## PROBLEM TO SOLVE
Rewrite the stretch from the start of the records through the line containing "Image resolution: width=2171", changing "place label" to "map marker" and leaving everything else as it is. Omit the pictures from your answer.

..............................

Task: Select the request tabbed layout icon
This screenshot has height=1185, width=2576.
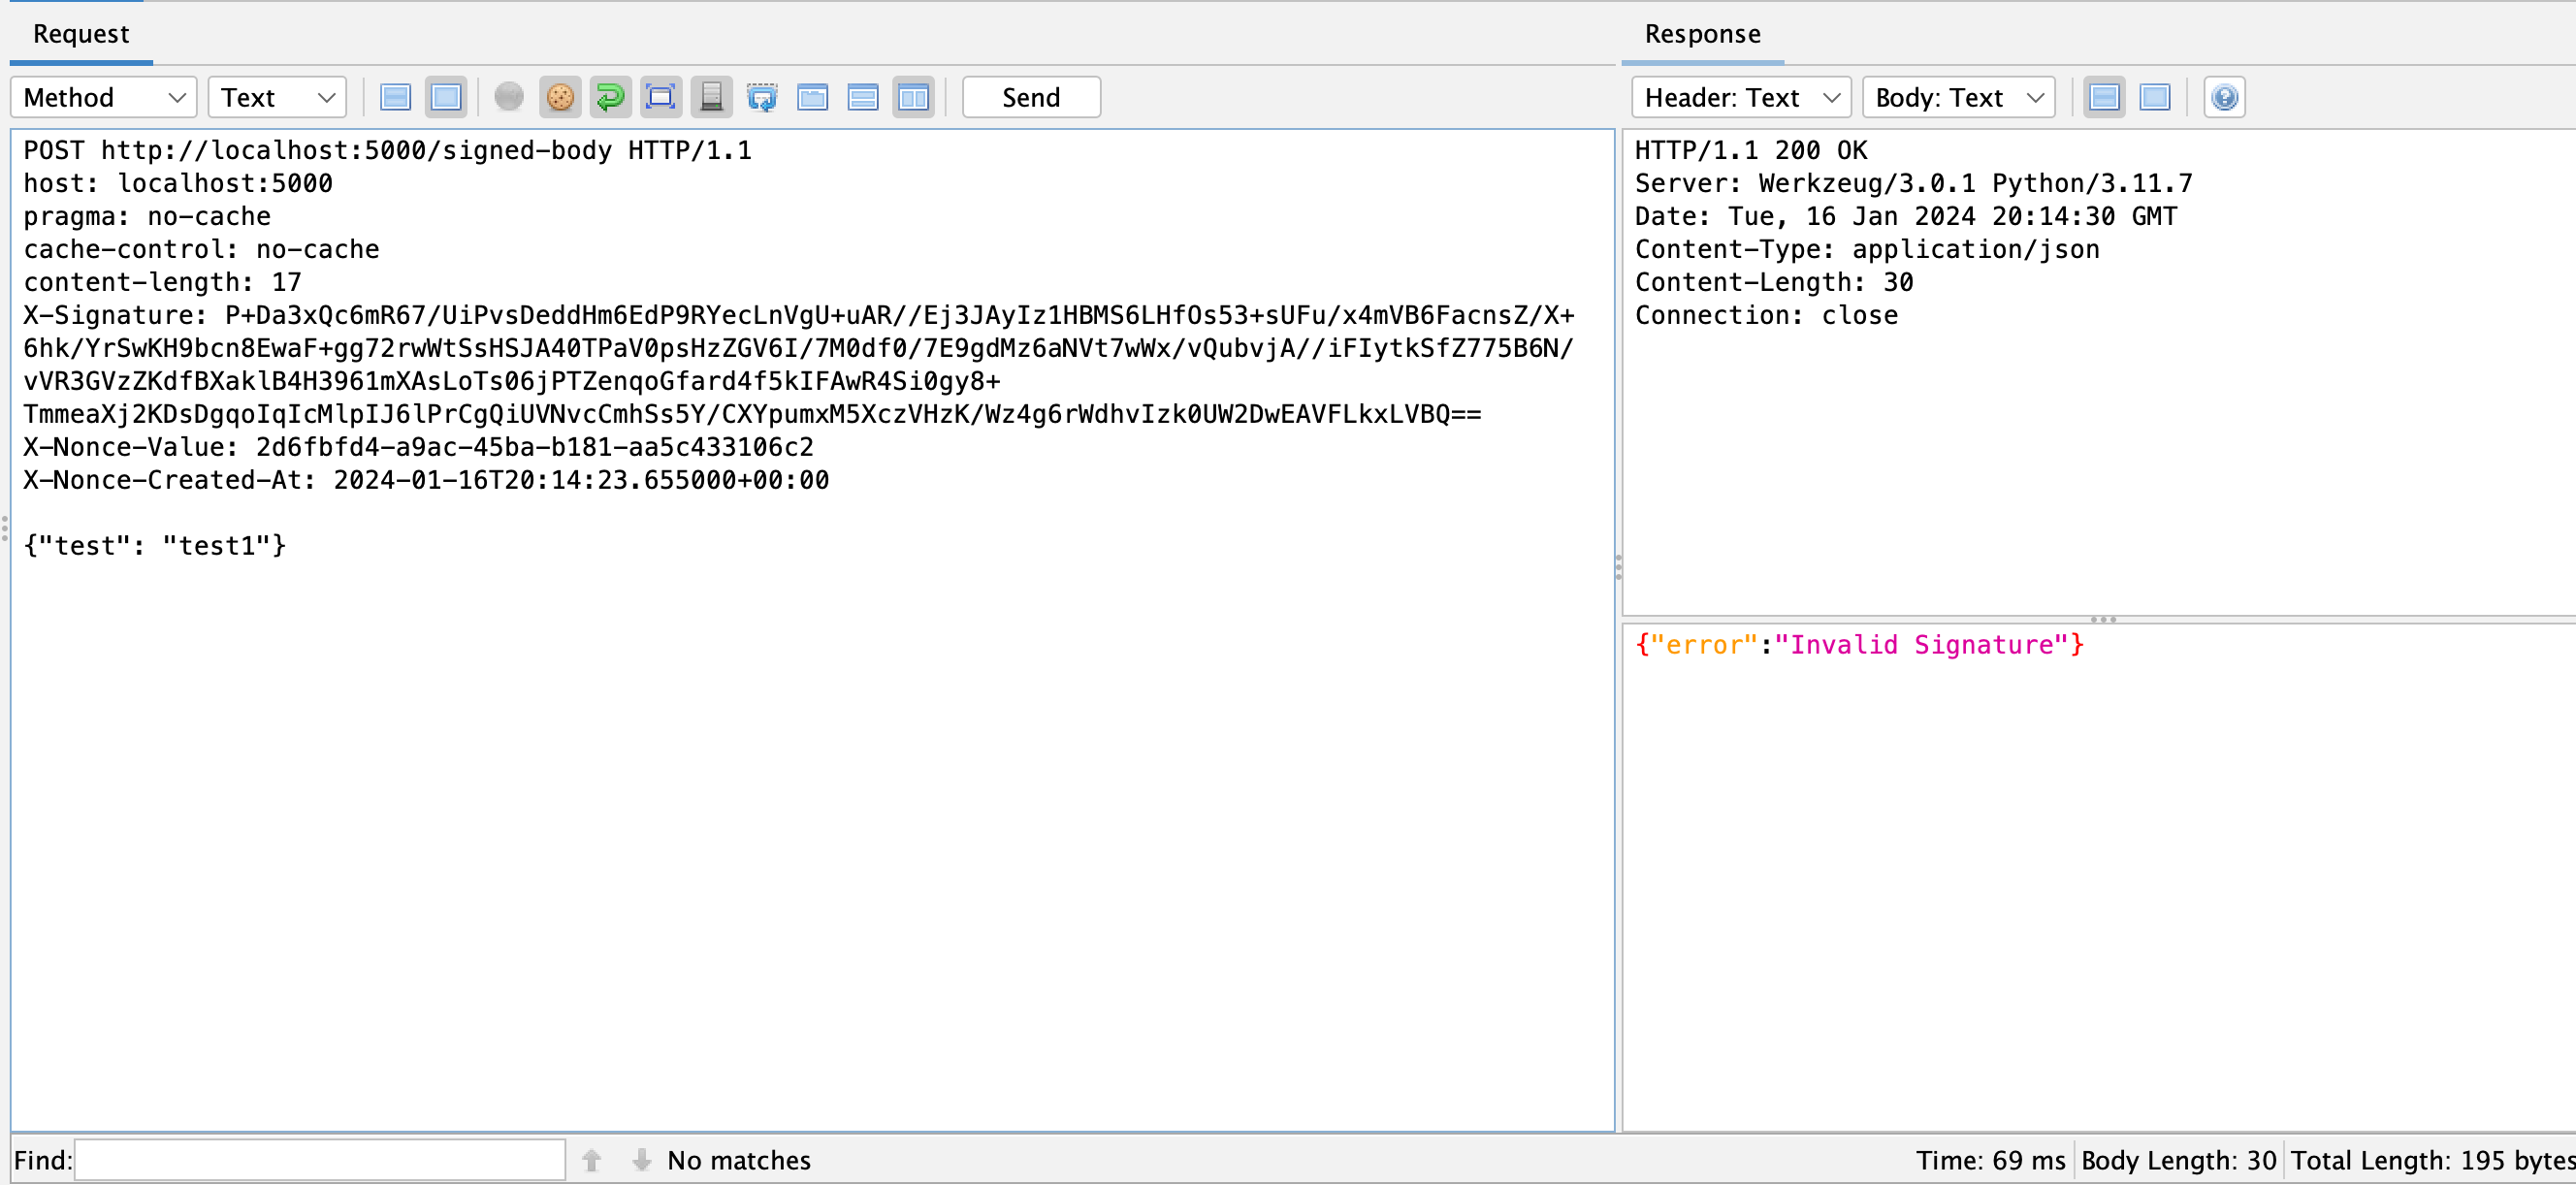Action: [x=812, y=97]
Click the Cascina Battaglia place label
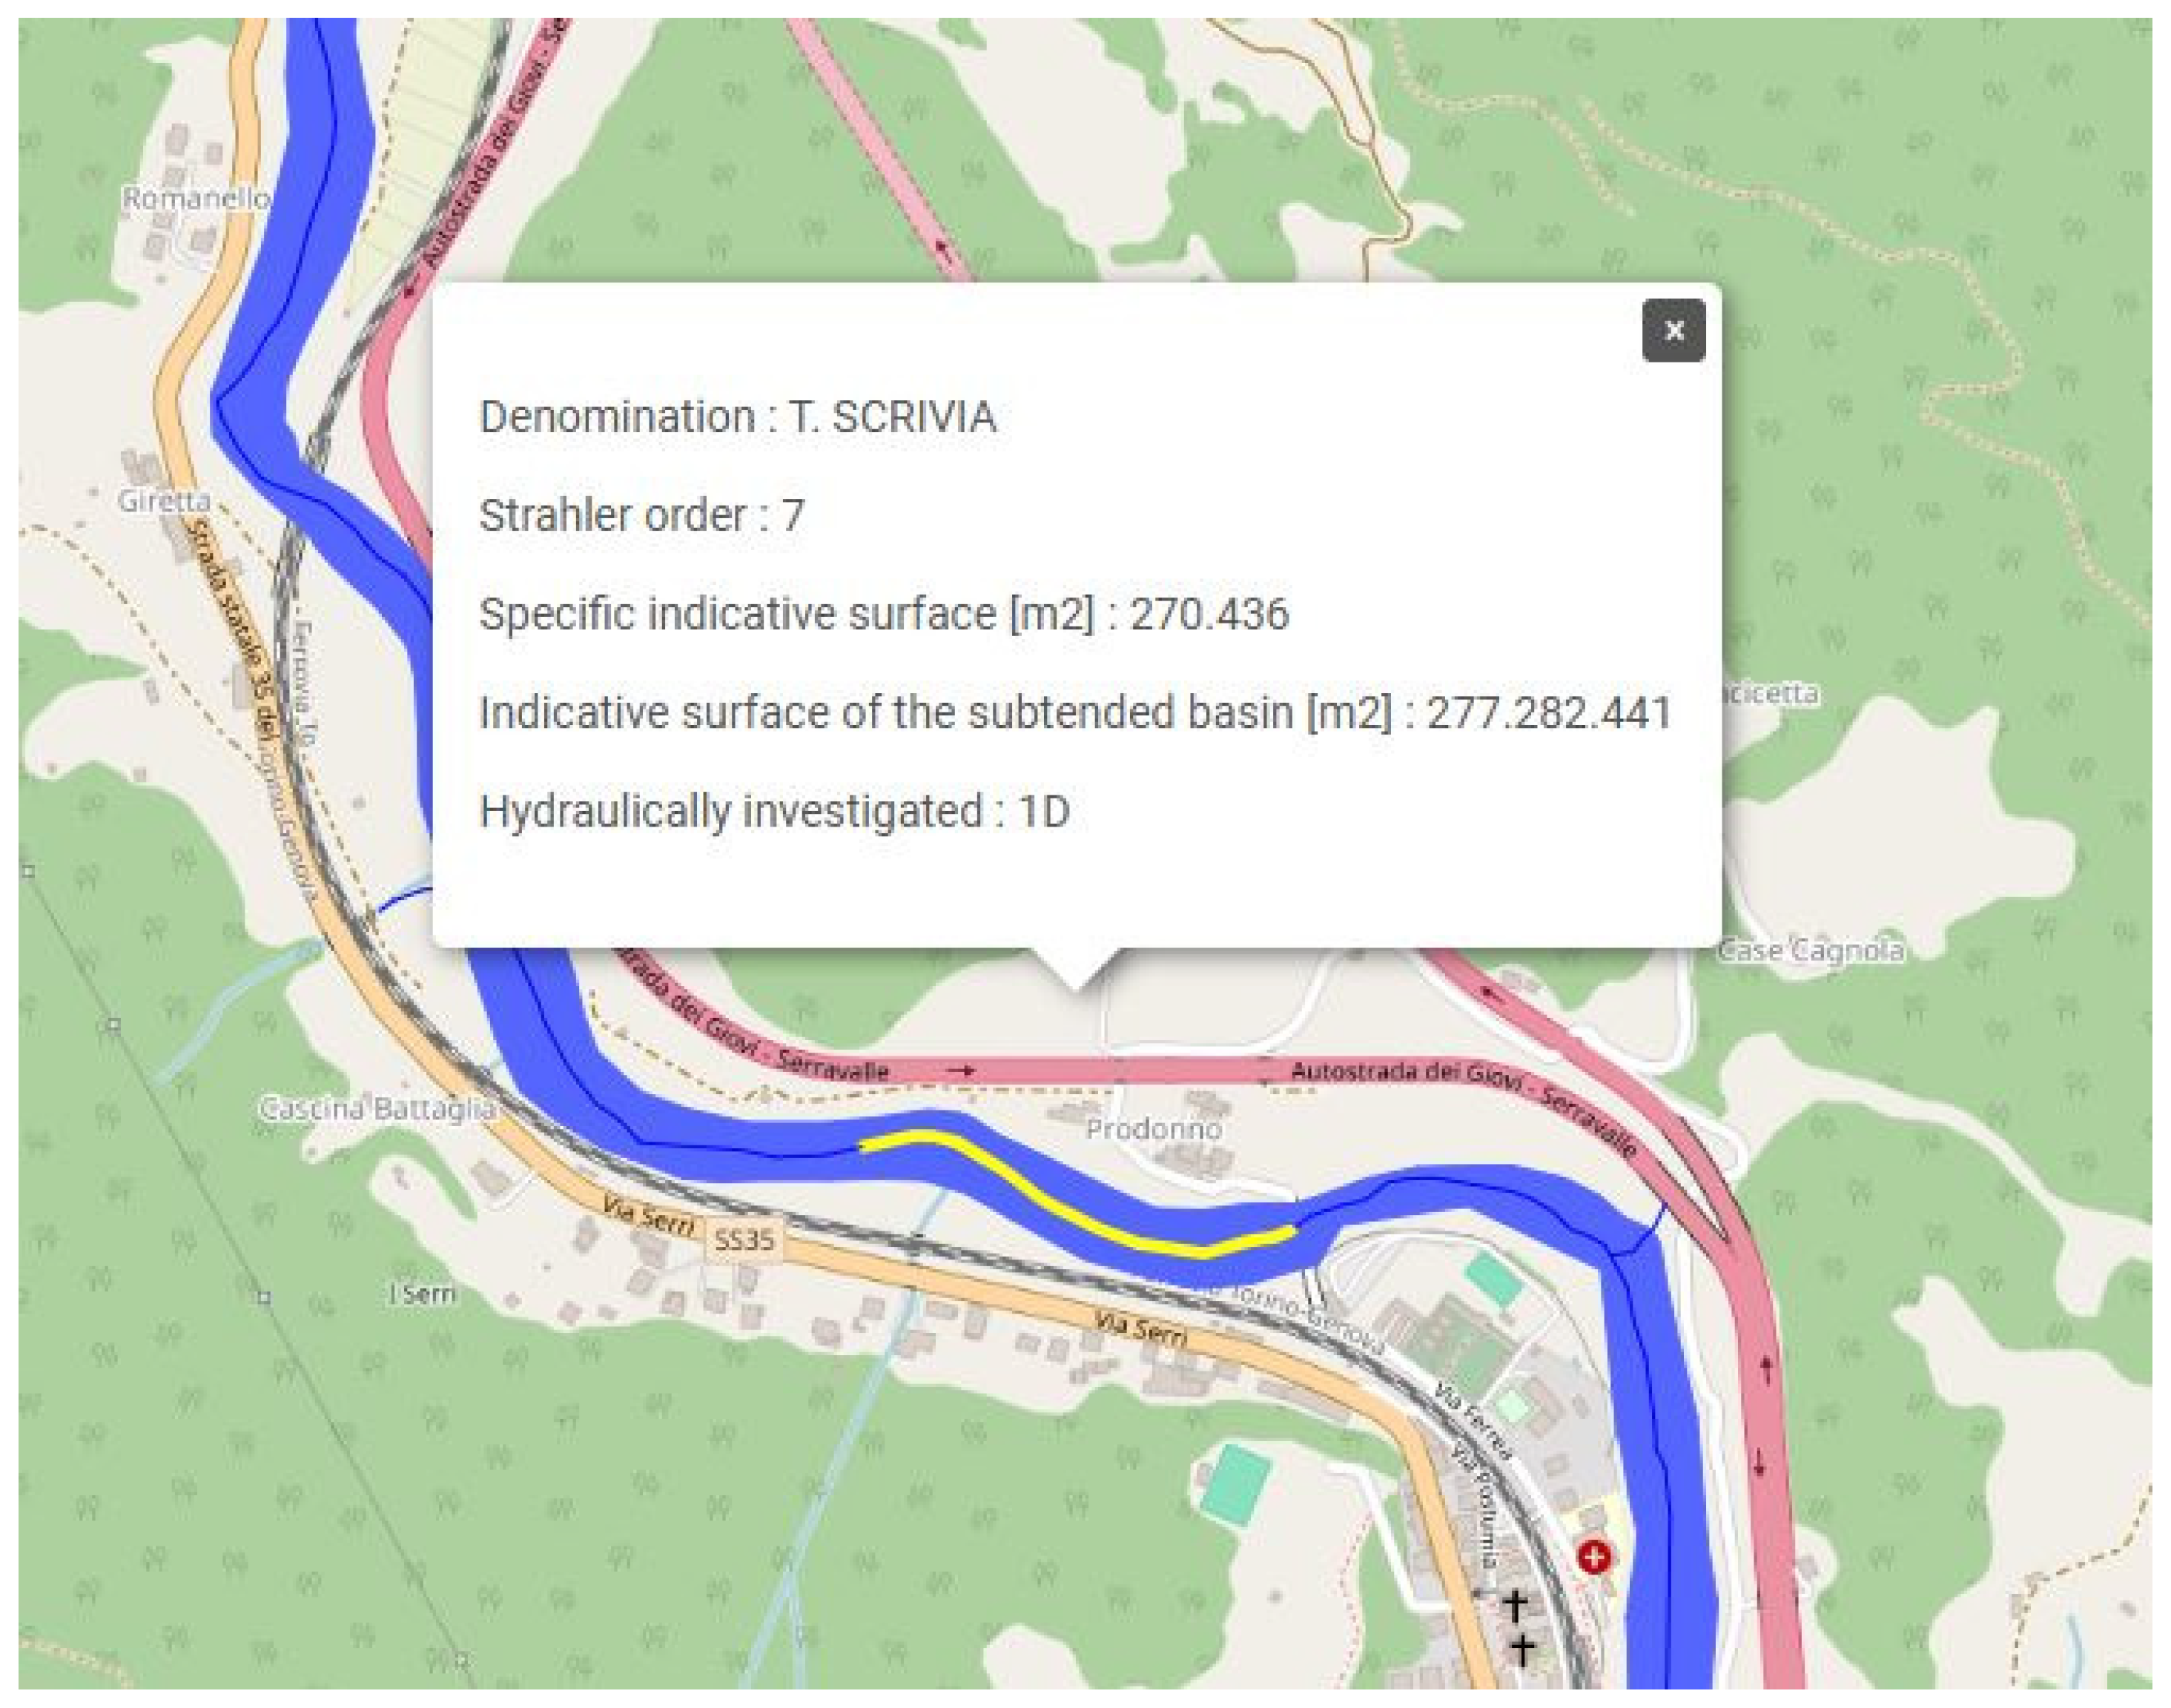Image resolution: width=2171 pixels, height=1708 pixels. click(377, 1108)
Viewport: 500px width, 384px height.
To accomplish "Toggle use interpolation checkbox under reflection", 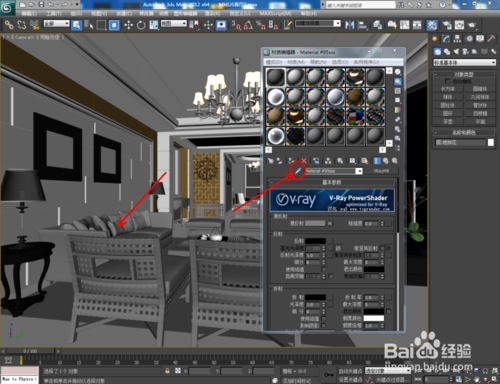I will tap(324, 269).

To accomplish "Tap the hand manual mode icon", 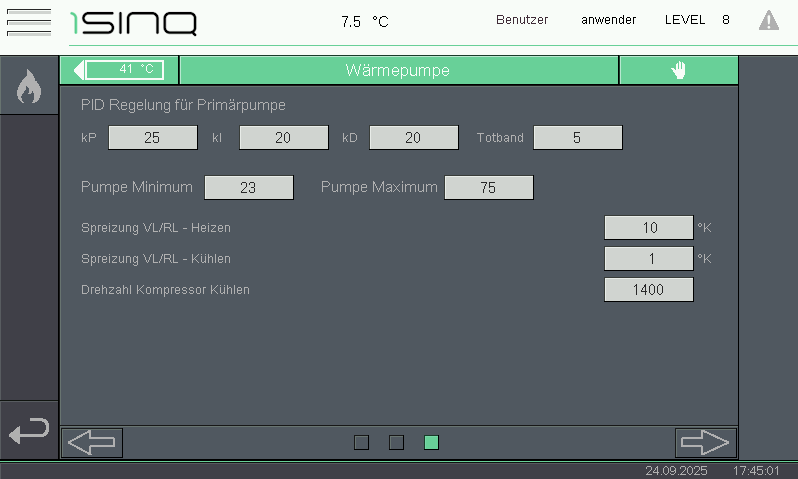I will 678,70.
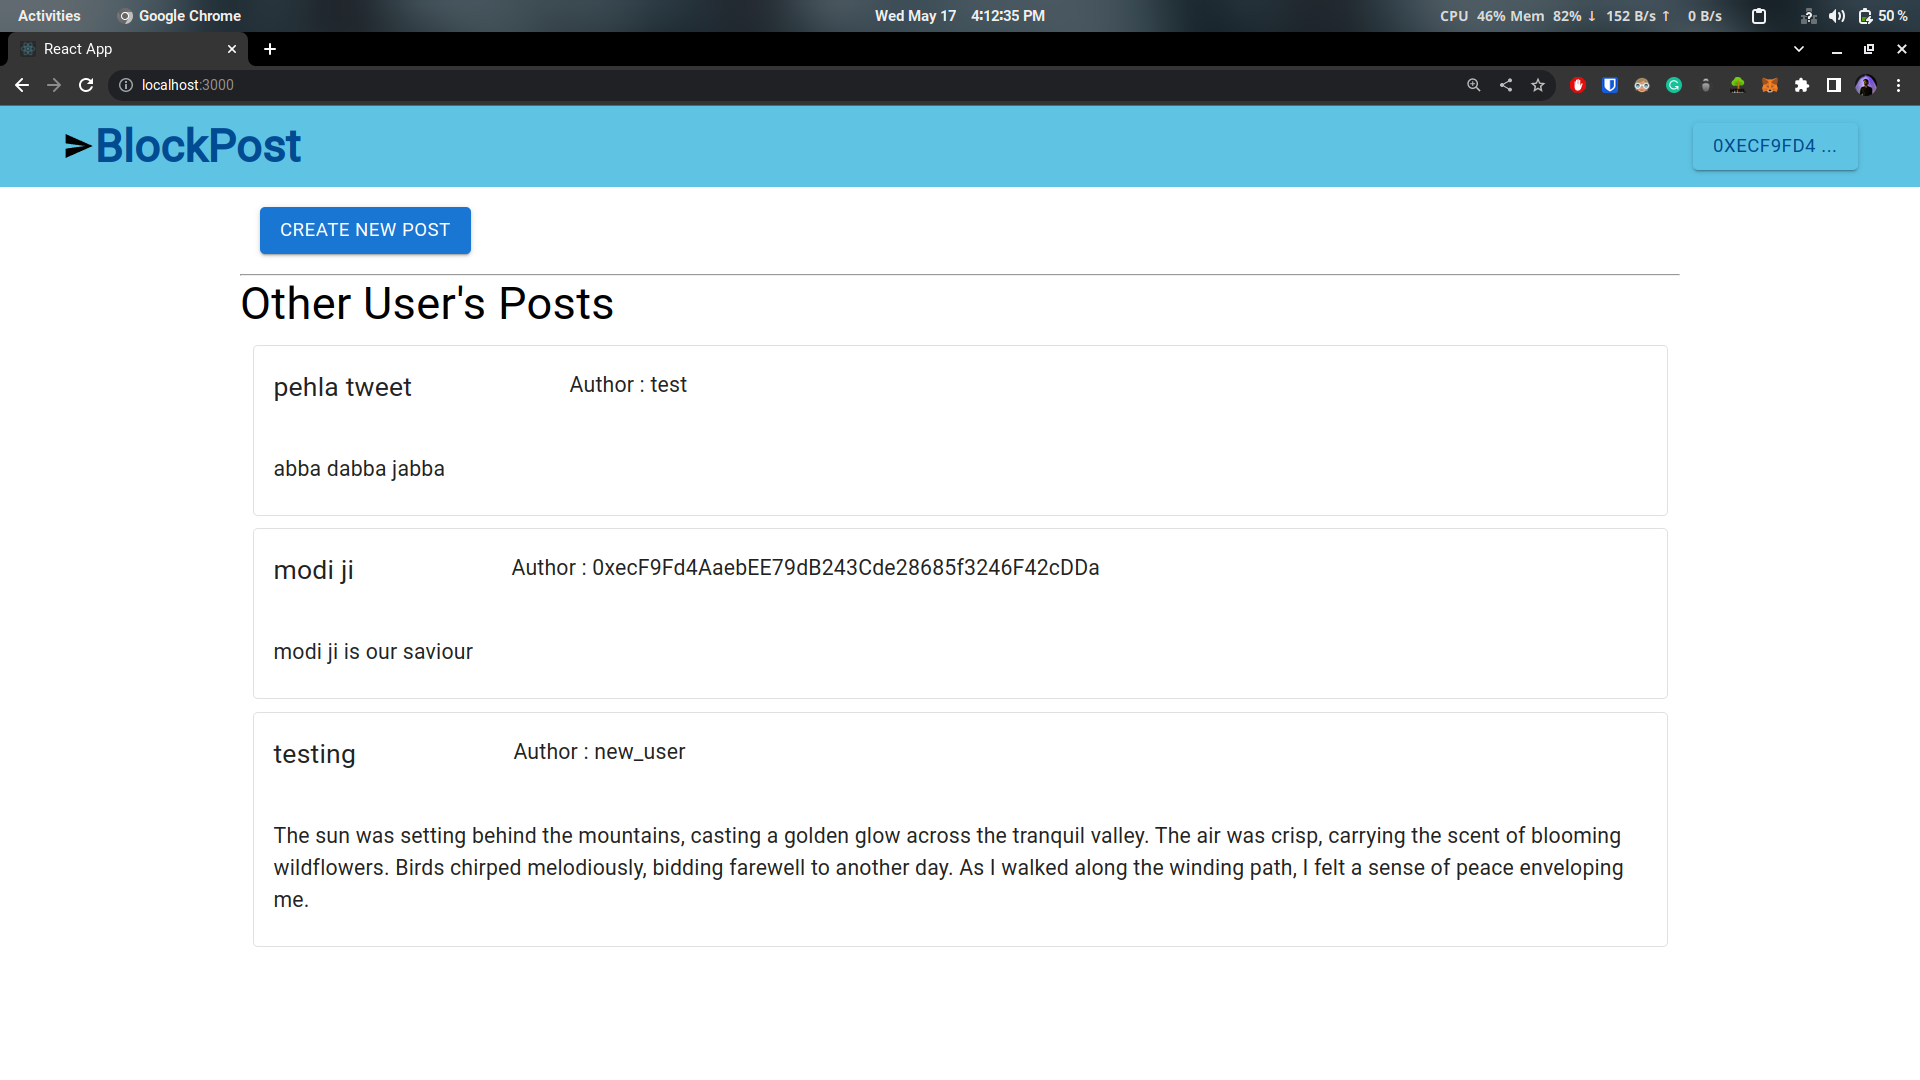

..............................

## ANSWER TO THIS TASK
Task: Select the request tabbed layout icon
This screenshot has height=1185, width=2576.
Action: [x=812, y=97]
Click the Cascina Battaglia map marker
Image resolution: width=2171 pixels, height=1708 pixels. click(377, 1108)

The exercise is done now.